Revealing molecular order inside and between PBTTT nanoribbons through the polarized X-ray scattering

Electronic and optical properties of conjugated polymers emerge not only through molecular architecture, but also through hierarchical ordering from the molecular to the mesoscale. Characterizing aspects of that ordering critical to properties can be challenging, however. For example, local molecular orientation within and connectivity between ordered structures is considered paramount for charge transport in conjugated polymer films. While some of these aspects can be imaged with state-of-the-art microscopy measurements, true statistical measurements of molecular order and connectivity remain elusive due to the low levels of crystalline packing that limit diffractive and other techniques capable of statistical analysis.
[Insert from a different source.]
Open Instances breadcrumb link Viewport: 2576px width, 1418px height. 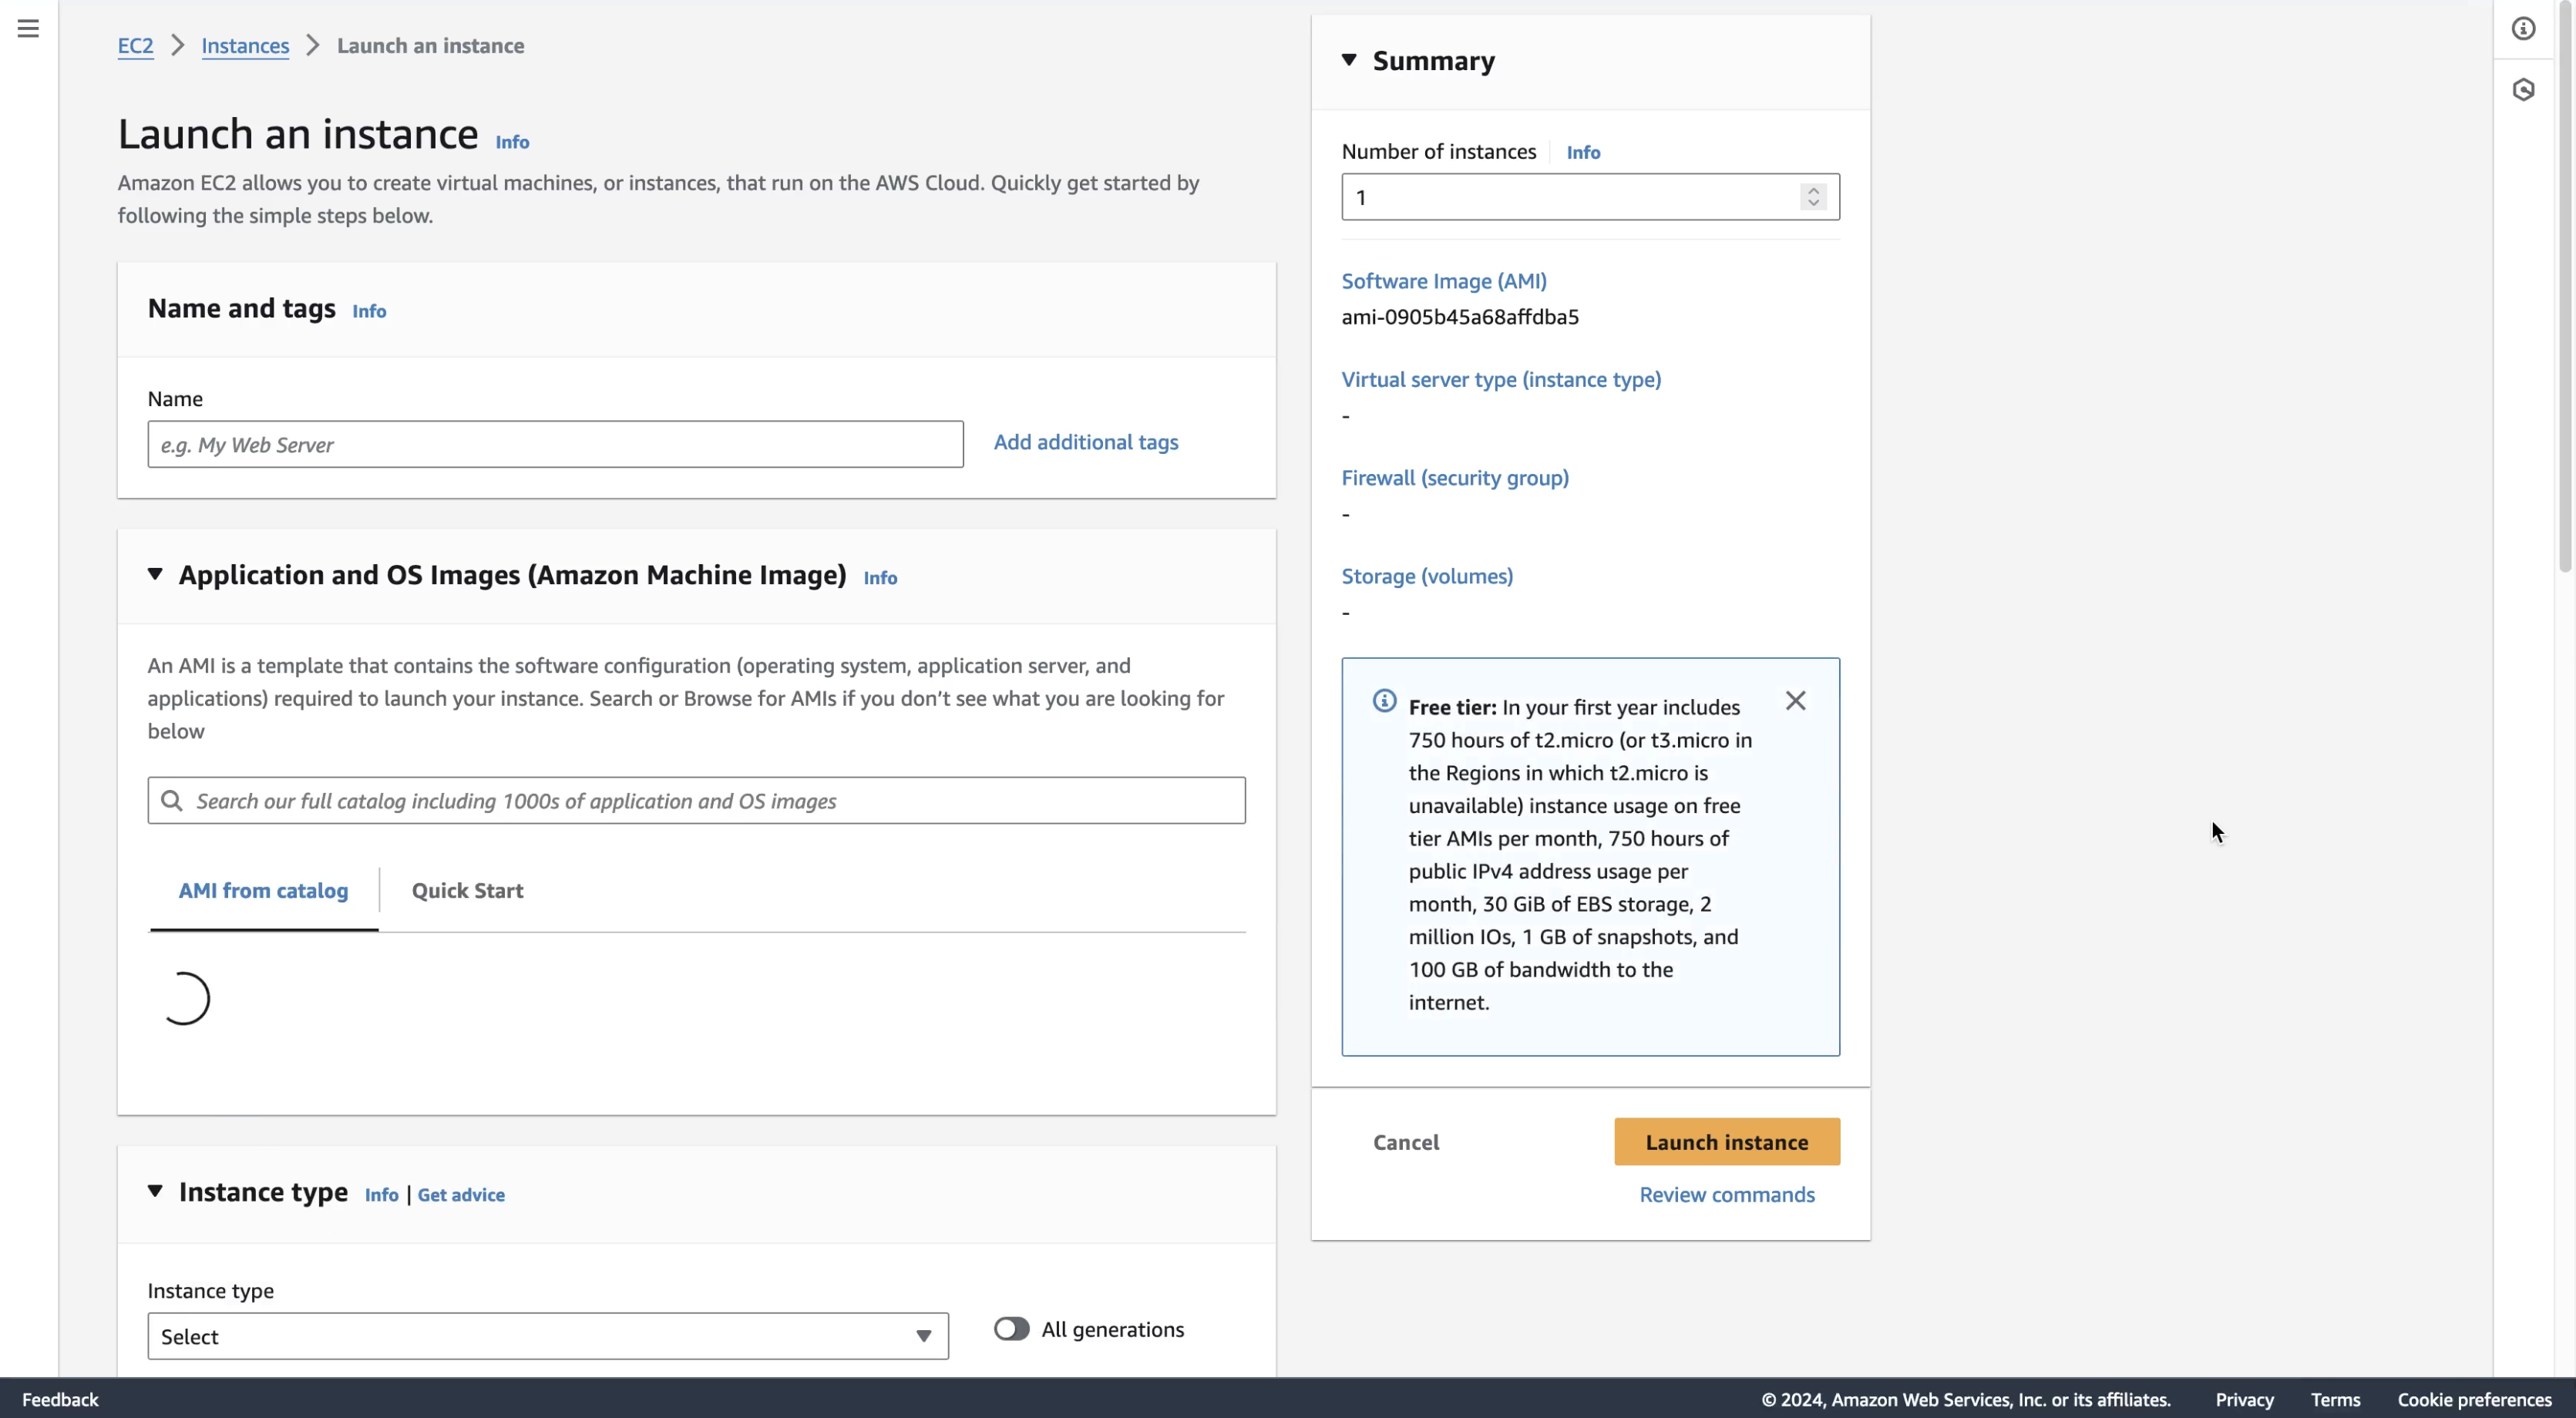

Recently, we demonstrated how resonant scattering with polarized soft X-rays (PSoXS) is sensitive to molecular orientation and that such measurements could be used to locate sources and types of ordering within larger nanostructures on a statistical basis. Here we combine forward simulation and measurements of PSoXS on PBTTT nanoribbon films to extract critical information such as the average level of molecular alignment within nanoribbon structures and the level of connectivity between ribbons that promote the dominant charge transport mechanisms in these films. Further development of PSoXS will enable crucial insight into internal molecular order within organic materials tied to optical and electronic properties and how to control these properties for use in novel devices.